%%
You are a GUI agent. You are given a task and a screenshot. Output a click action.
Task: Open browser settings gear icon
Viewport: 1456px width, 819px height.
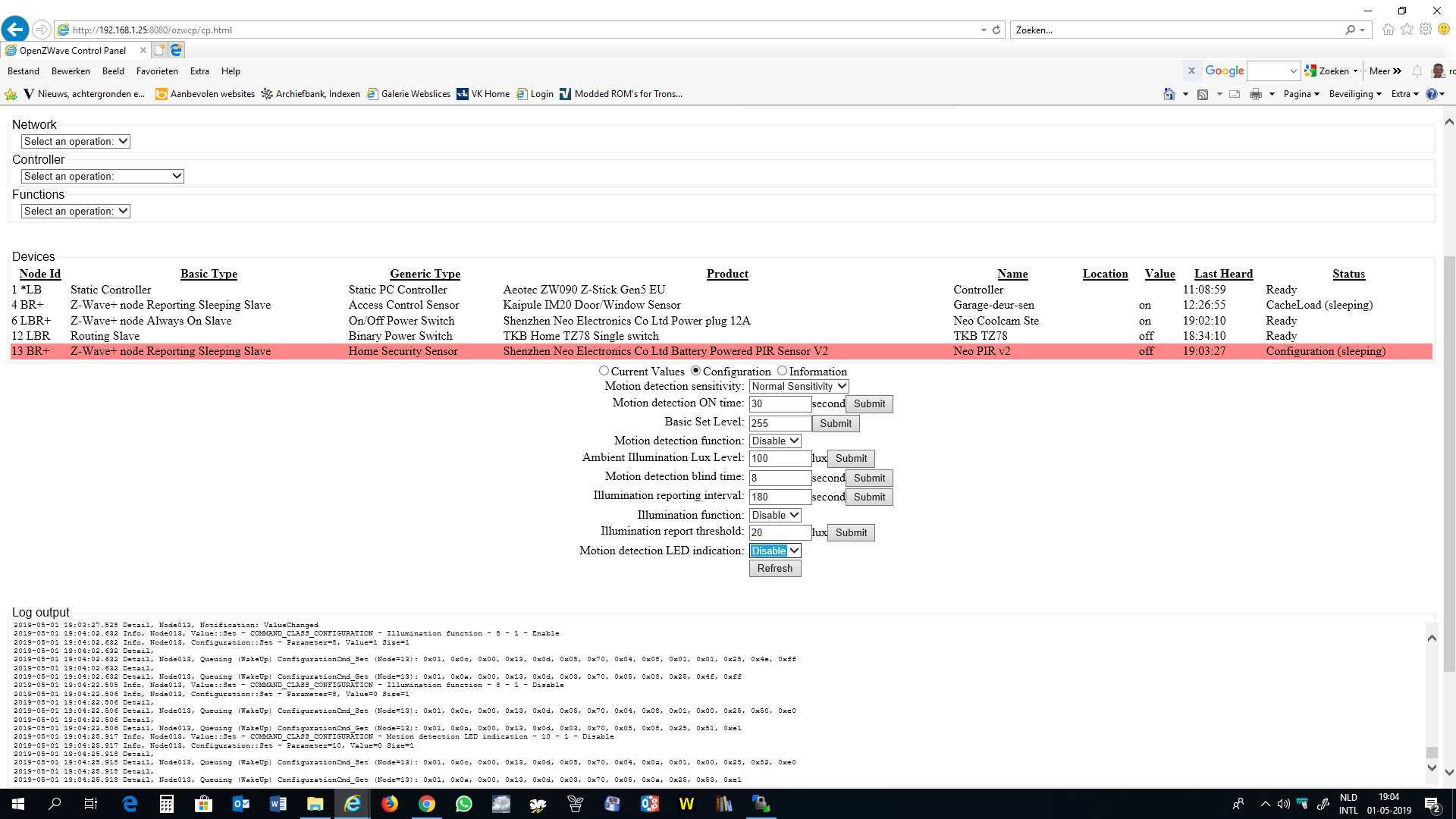pyautogui.click(x=1426, y=30)
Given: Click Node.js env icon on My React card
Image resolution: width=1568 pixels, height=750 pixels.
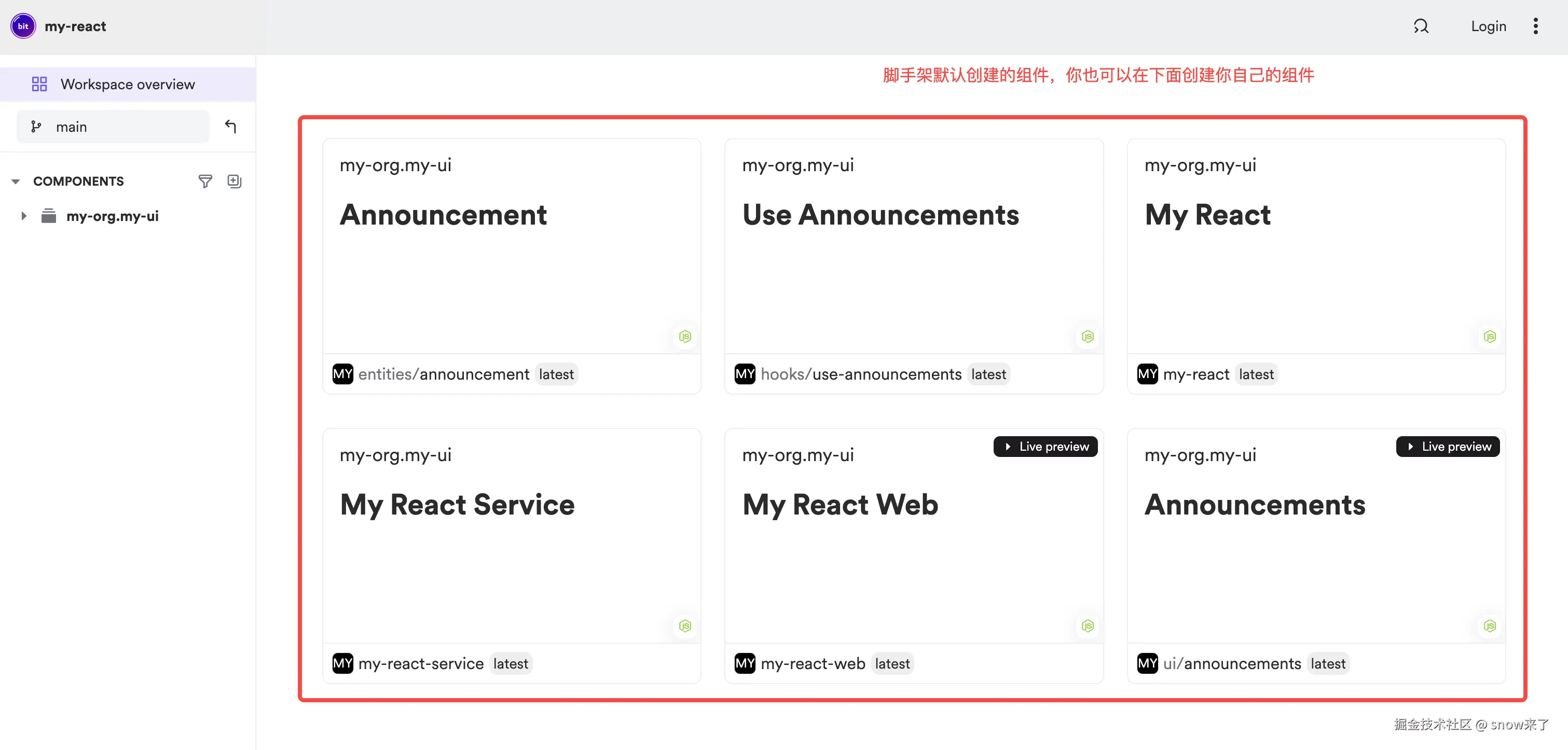Looking at the screenshot, I should click(1490, 337).
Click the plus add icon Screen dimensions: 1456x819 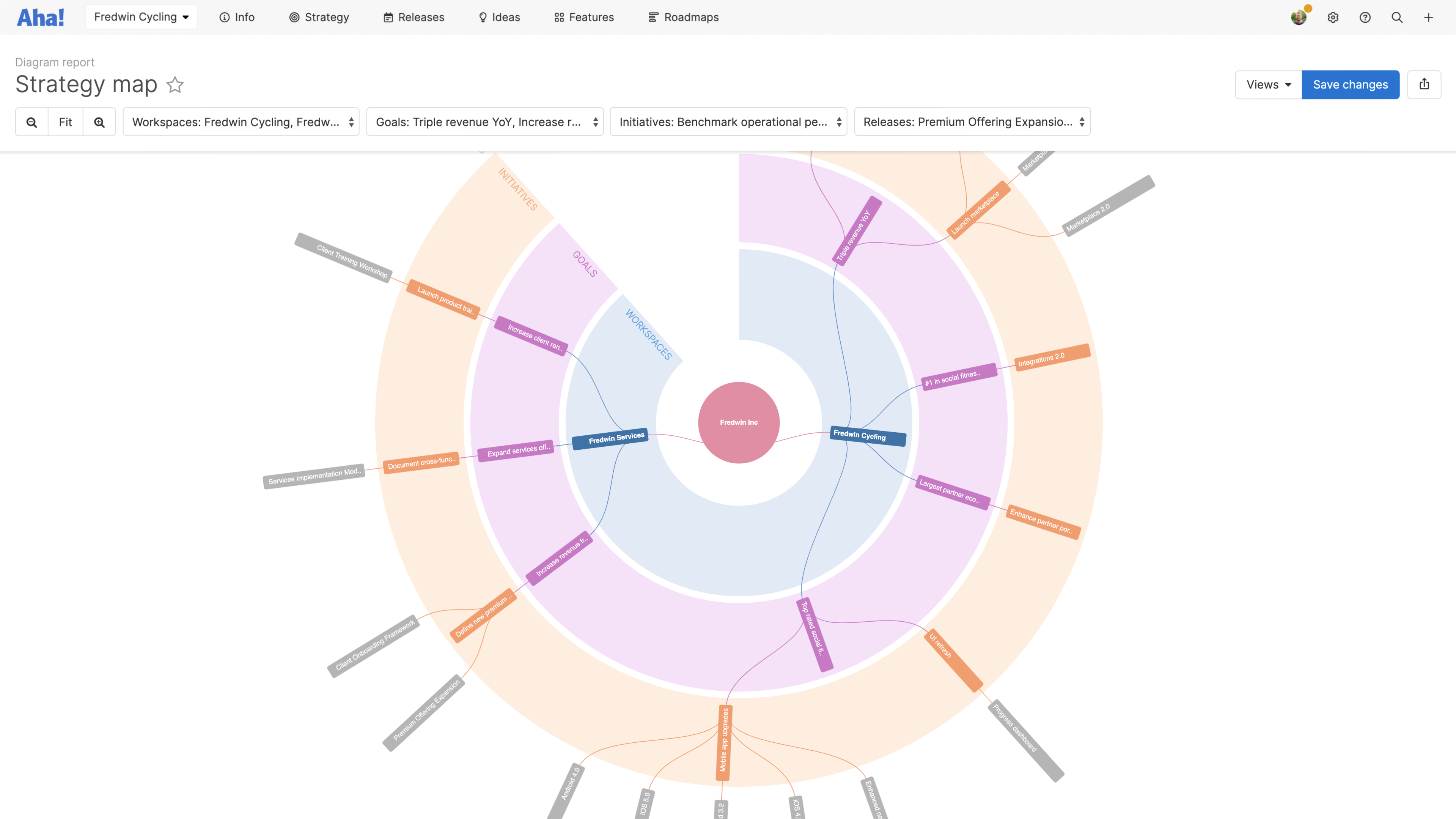1428,17
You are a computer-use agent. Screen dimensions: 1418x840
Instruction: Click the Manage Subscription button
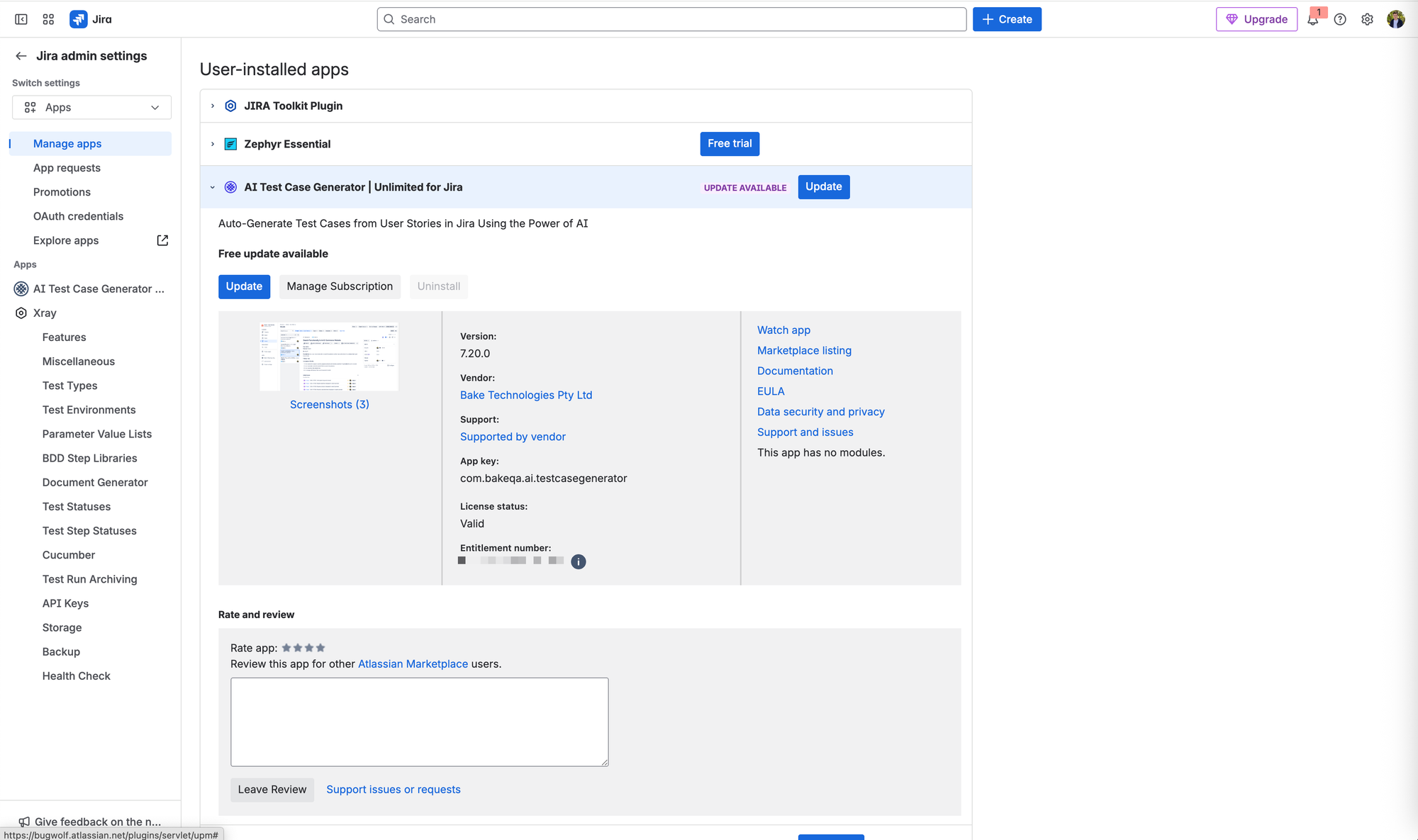pos(340,286)
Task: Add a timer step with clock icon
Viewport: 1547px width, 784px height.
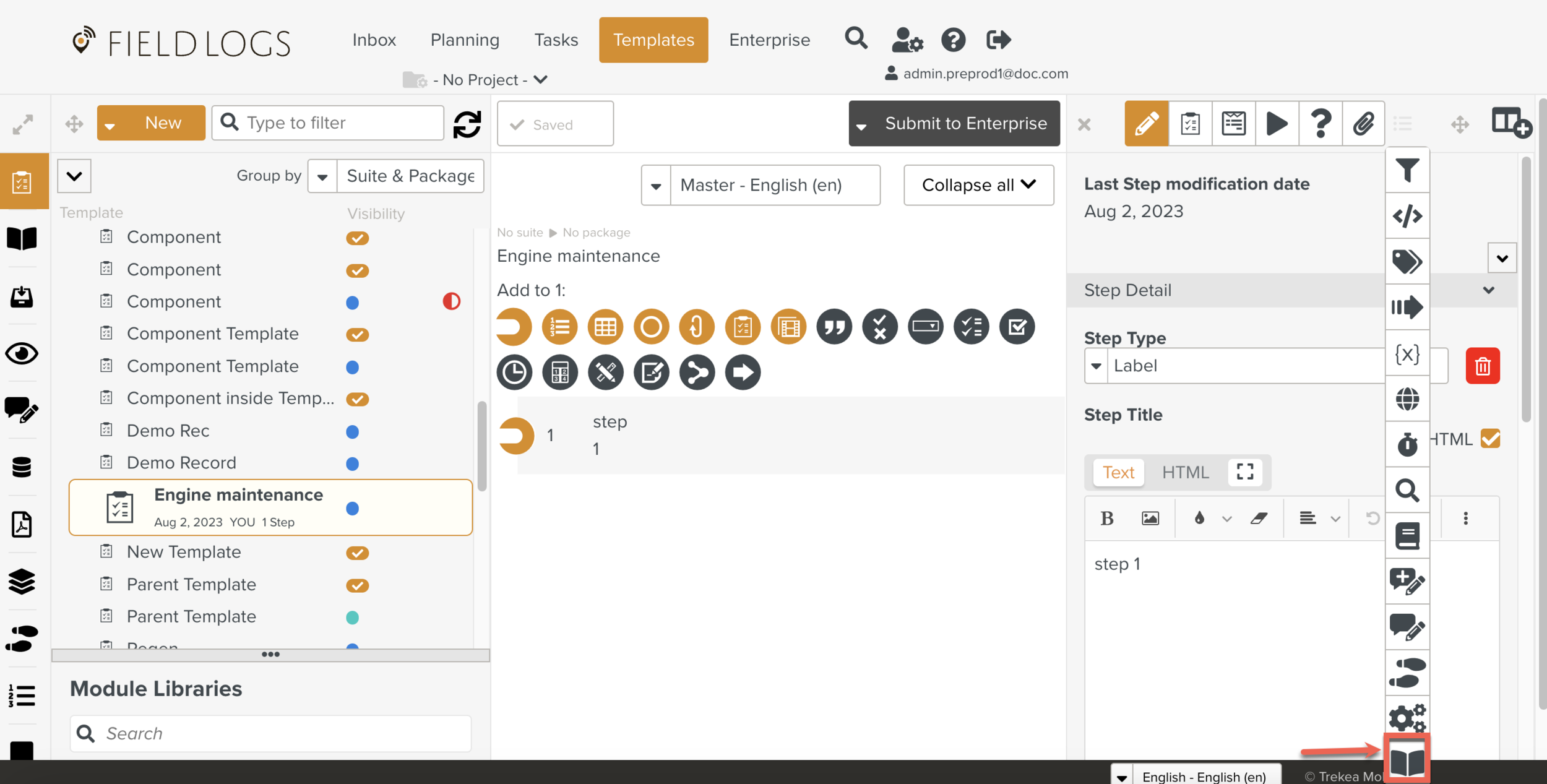Action: click(x=514, y=373)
%%
• [EXERCISE PROMPT]:
For each line above that contains "agent", make a copy.

• [ANSWER AREA]:
You are a GUI agent. You are given a task and a screenshot. Output a click action.
You are a computer-use agent. Screen dimensions: 1418x840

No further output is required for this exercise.